The design, synthesis and evaluation of [18F]ASK1-IN-6 as the first Fuorine-18 positron emission tomography radiotracer for ASK1 neuroimaging.

ASK1 is a key regulator in the molecular mechanisms underlying multiple neurological diseases, where it drives oxidative stress, inflammation, and apoptotic pathways. ASK1 has emerged as a potential therapeutic target in a range of neurodegenerative and neuroinflammatory diseases, including Alzheimer's disease, Parkinson's disease, and multiple sclerosis.
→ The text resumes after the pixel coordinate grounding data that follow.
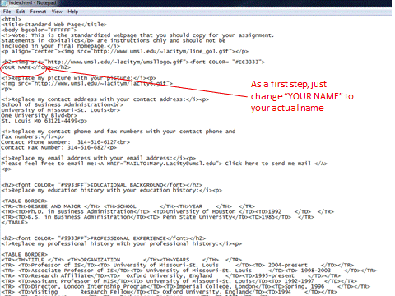Screen dimensions: 395x296
Task: Open the Format menu
Action: (38, 12)
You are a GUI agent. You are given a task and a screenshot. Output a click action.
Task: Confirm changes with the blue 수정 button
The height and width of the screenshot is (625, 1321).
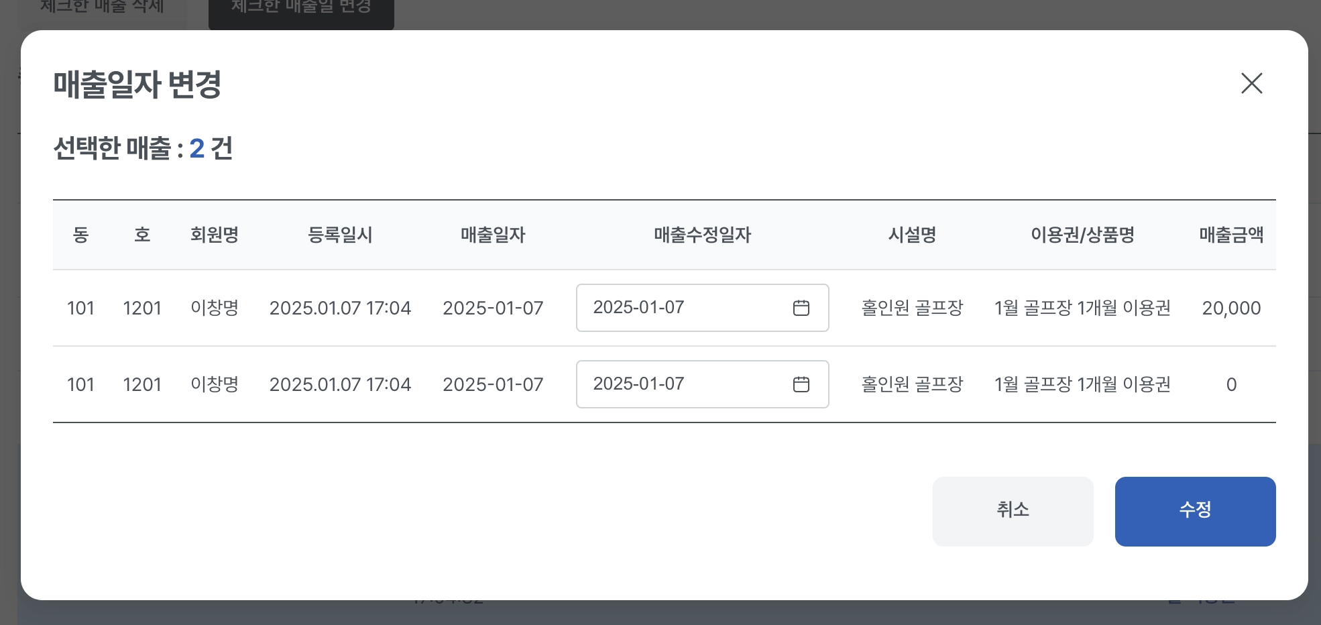1195,511
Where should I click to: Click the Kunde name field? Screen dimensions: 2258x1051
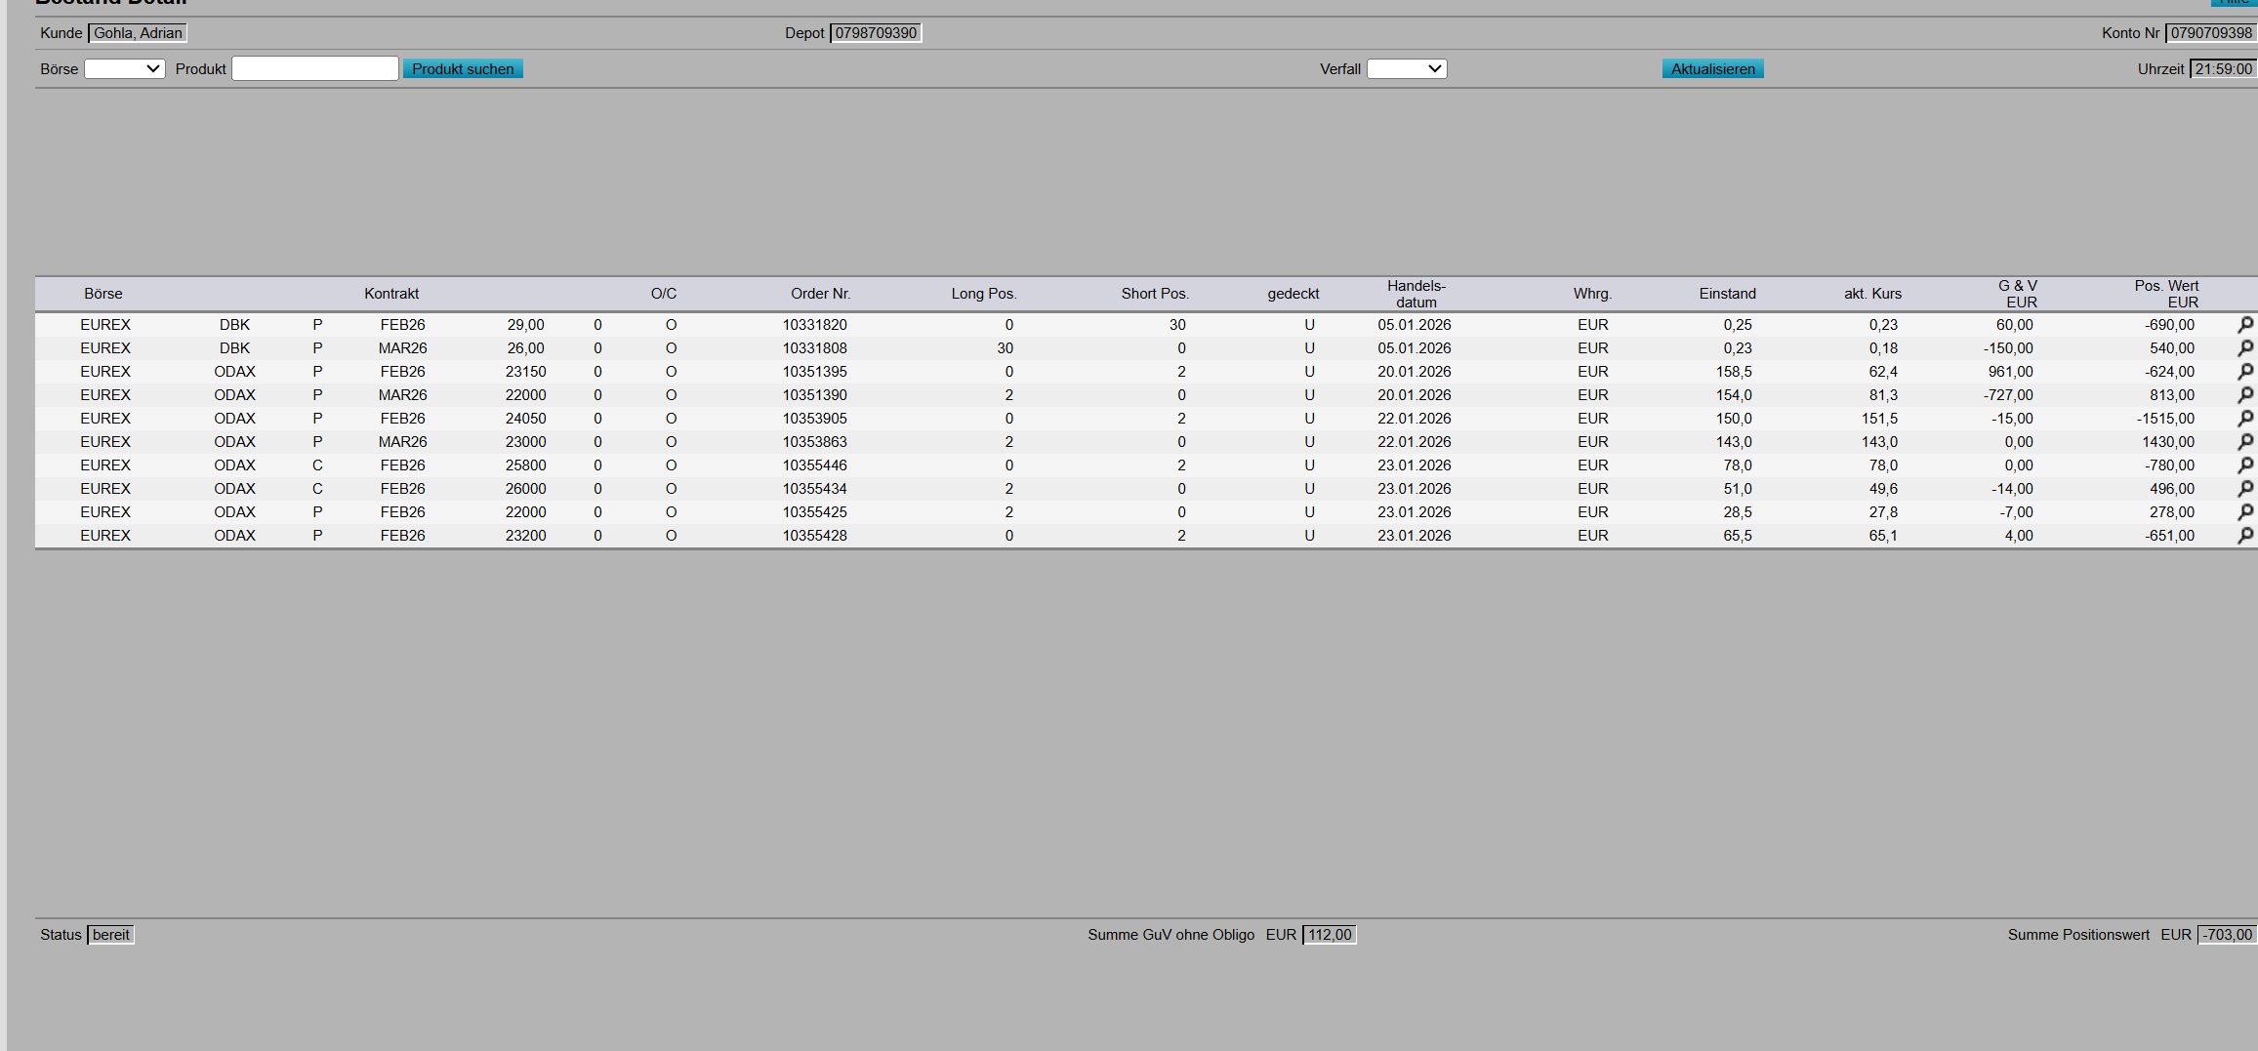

In the study, we designed and synthesized [18F]ASK1-IN-6 as the first fluorine-18 ASK1 radioligand with high purity (>95%). In in vitro autoradiography studies, [18F]ASK1-IN-6 showed good binding specificity to ASK1 protein and exhibited high binding in various brain regions of mice. Furthermore, the binding specificity of the [18F]ASK1-IN-6 in brain slice of wild-type mice and AD model (5 × FAD) mice were explored, the results showed [18F]ASK1-IN-6 have higher binding in AD model mice, indicating that the compound has great potential for brain imaging in AD patients. Further study will focus on improving the synthesis yield of the compound and investigate its in vivo imaging in mice.